Carotene wrote:
I'm a little iffy on it. Calling someone an "aspie" is quite a lot easier than calling someone a "person with Asperger syndrome". I like it for that reason, but it seems like... it seems like... I'm having trouble explaining it, but it seems to me sort of like "gay pride". Don't get me wrong, I have nothing wrong with gay people. My brother is gay and I love the kid. But I'm on the side where the whole "gay pride" thing is a bit obnoxious, where they're too "loud" about it. Not that it shouldn't be out there, but that they're "shoving it in your face". Ugh, so much trouble explaining it properly, without seeming like a gay-basher, which I'm not. My brother and other gay friends of mine feel the same way as I do.
It's like: "If you want to be accepted and treated the same way as heterosexual people, why not act the same way as them? Not in the sense that 'flaming is wrong' or something, but we don't have a Straight Pride parade." type thing.
I know a lot of gay people agree with this, but I'll speak up as a queer person who does
not agree with you or them.
Straight people
do "rub it in everyone's faces" all the time. We're inundated in it. Sitcoms, romantic comedies, romances, people talking about their husbands, wives, children, families. It's impossible to get away from heterosexuality in any way.

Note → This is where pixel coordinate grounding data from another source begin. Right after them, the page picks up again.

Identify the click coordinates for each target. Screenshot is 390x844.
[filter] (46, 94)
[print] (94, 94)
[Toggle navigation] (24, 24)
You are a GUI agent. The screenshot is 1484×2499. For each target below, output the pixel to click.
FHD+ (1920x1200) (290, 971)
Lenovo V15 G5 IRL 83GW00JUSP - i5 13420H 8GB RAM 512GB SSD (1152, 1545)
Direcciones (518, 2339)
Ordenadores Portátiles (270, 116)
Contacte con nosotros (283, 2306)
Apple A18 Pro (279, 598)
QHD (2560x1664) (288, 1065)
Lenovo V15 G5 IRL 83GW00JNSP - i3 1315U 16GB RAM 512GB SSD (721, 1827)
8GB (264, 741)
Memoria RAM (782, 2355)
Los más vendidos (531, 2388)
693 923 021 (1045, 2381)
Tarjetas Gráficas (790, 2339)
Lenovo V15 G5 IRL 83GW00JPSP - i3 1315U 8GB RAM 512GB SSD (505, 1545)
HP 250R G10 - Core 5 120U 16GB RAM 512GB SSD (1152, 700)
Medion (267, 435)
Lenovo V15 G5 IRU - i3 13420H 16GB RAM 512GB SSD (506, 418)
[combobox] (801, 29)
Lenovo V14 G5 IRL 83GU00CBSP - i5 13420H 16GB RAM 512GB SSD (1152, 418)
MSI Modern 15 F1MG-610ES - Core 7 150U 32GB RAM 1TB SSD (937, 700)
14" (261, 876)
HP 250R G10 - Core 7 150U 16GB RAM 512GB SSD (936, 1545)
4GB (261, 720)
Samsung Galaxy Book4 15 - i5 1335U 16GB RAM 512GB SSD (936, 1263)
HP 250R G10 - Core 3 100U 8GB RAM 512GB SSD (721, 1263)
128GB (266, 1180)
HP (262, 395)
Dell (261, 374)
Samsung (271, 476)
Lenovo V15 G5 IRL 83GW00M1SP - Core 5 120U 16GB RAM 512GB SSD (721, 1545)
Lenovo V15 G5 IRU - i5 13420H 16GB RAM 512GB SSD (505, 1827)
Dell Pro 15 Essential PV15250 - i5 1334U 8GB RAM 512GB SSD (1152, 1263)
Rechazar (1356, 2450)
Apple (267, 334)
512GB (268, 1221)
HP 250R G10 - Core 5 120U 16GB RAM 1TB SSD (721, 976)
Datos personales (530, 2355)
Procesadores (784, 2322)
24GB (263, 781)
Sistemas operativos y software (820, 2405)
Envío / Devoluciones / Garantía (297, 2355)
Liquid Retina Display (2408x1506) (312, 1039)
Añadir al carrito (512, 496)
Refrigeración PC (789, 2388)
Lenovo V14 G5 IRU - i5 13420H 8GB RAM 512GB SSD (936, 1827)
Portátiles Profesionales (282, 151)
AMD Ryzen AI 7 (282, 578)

The point of gay pride is to counter the cultural shame directed toward gay people. We don't need straight pride because no one is trying to pass laws against straight people ever being able to get married, nor are straight people typically treated poorly for being straight when it comes to housing, employment, adoption, etc. Straight people don't typically have to fight for medical visitation when their spouses are in the hospital. What would straight pride be countering, exactly?
Last edited by Verdandi on 29 May 2011, 7:00 pm, edited 1 time in total.